Kutipan Bacaan »

---------------

Memutus Konflik Ekologis di Tanah Melayu : Sebuah Tawaran Kepada Rezim Baru 

Catatan Diskusi
Wahana Lingkungan Hidup Indonesia (WALHI) Riau 
 

Pekanbaru, 3 Februari 2025—WALHI Riau meluncurkan publikasi tahunan Tinjauan Lingkungan Hidup (TLH) berjudul “Memutus Konflik Ekologis di Tanah Melayu: Sebuah Tawaran Kepada Rezim Baru.” Publikasi ini memuat refleksi dan analisis atas dinamika politik, sosial, dan lingkungan yang terjadi di Provinsi Riau dan Kepulauan Riau. Secara umum, situasi yang dipotret tepat pasca Pemilu 2024.  

Bertempat di Rumah Gerakan Rakyat WALHI Riau, hadir sebagai narasumber Even Sembiring, Direktut WALHI Riau, Sri Depi, Staf Multi Media WALHI Riau, Ahlul Fadli, Manager Kampanye dan Pengarusutamaan Keadilan Iklim WALHI Riau, dan Resika Siboro, Kepala Bidang Advokasi YLBHI-LBH Pekanbaru. Kegiata ini dipandu Dina Reski Putri sebagai moderator. Dan peserta yang hadir berasal dari lembaga anggota WALHI Riau, komunitas, lembaga mahasiswa, dan masyarakat secara umum. Berikut ringkasan paparan masing-masing narasumber: 

  1. Even Sembiring, Direktur WALHI Riau 

Even sampaikan buruknya sistem elektoral yang berlangsung selama 2024 dicederai dengan peristiwa putusan inkonstitusional. Hal ini ditengarai publik melanggengkan politik dinasti, nepotisme, dan pelanggaran etik. Praktek ini juga menyebar di daerah dalam proses Pilkada. Selain politik uang, penyalahgunaan wewenang oleh penguasa juga kental terjadi dalam penentua calon kepala daerah.  Adanya politik kekuasaan dengan sokongan modal, merupakan indikasi utama yang melahirkan individu anggota DPR yang terafiliasi dengan bisnis. Dalam kata lain, parlemen kita masih dikuasai politisi yang juga pebisnis, suatu kondisi yang menggambarkan kuasa oligarki. 

Sejalan dengan hal tersebut, pada kontestasi politik di Provinsi Riau, Even menyampaikan bagaimana gubernur terpilih Provinsi Riau Abdul Wahid-S.F Harianto, masih mengusung cara ekonomi kapitalistik dengan jargon ekonomi hijau dan biru. Kebijakan yang sama diusung oleh Prabowo dengan pertumbuhan ekonomi sebagai tolak ukur utama kemajuan dan kesejahteraan masyarakat Riau, namun memolesnya dengan konsep ekonomi hijau dan biru.   

Konsep ini tidak relevan menjadi target utama mengejar kesejahteraan di Riau karena cara pikir  dan metode yang keliru.  Karena Green dan blue ekonomi sebenarnya masih mengejar pertumbuhan ekonomi dan menjadikan investasi sebagai andalannya. Yang berubah hanyalah komoditi dan teknologi saja. Tapi ekonomi ini tidak akan mengubah ownership dan tidak bicara soal keadilan. Ia mencontohkan Perizinan Berusaha Pemanfaatan Hutan Restorasi Ekosistem (PBPH-RE) yang mulai menjamur di Riau. Namun siapa yang memperoleh keuntungan utama dari bisnis ini, siapa pemiliknya, tetap saja korporasi.

---------------

Data yang Diberikan »
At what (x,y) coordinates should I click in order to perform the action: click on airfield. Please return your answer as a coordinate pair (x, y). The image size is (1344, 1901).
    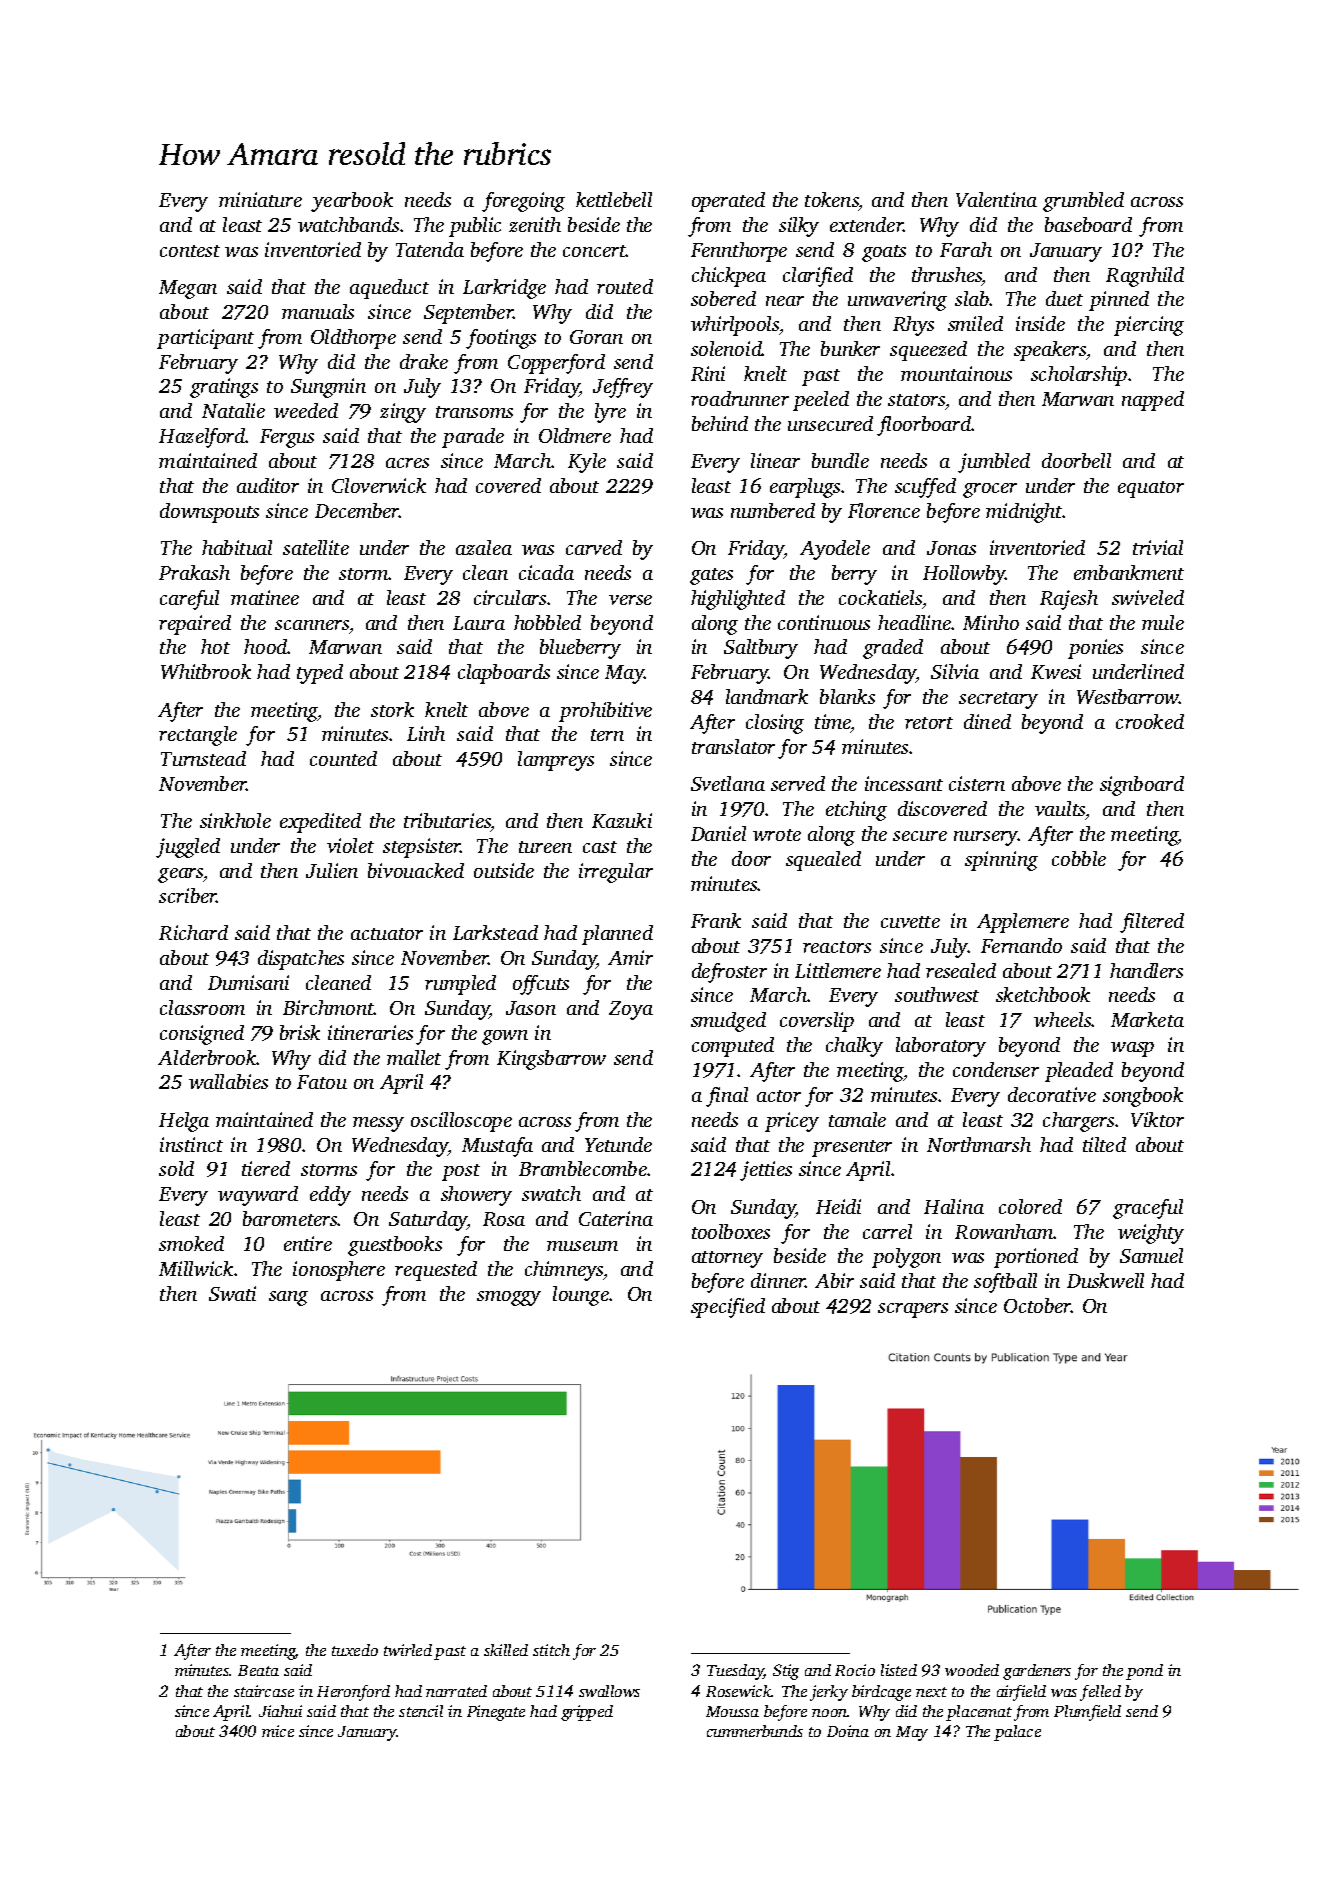
    Looking at the image, I should click on (1021, 1693).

---------------

Perbarui bagian catatan diskusi ini yang dimulai dengan "Sejalan dengan hal" dan berlanjut sampai "konsep ekonomi hijau dan biru.". Tuliskan kembali bagian itu dengan "gubernur terpilih" diganti menjadi "pasangan terpilih".

Sejalan dengan hal tersebut, pada kontestasi politik di Provinsi Riau, Even menyampaikan bagaimana pasangan terpilih Provinsi Riau Abdul Wahid-S.F Harianto, masih mengusung cara ekonomi kapitalistik dengan jargon ekonomi hijau dan biru. Kebijakan yang sama diusung oleh Prabowo dengan pertumbuhan ekonomi sebagai tolak ukur utama kemajuan dan kesejahteraan masyarakat Riau, namun memolesnya dengan konsep ekonomi hijau dan biru.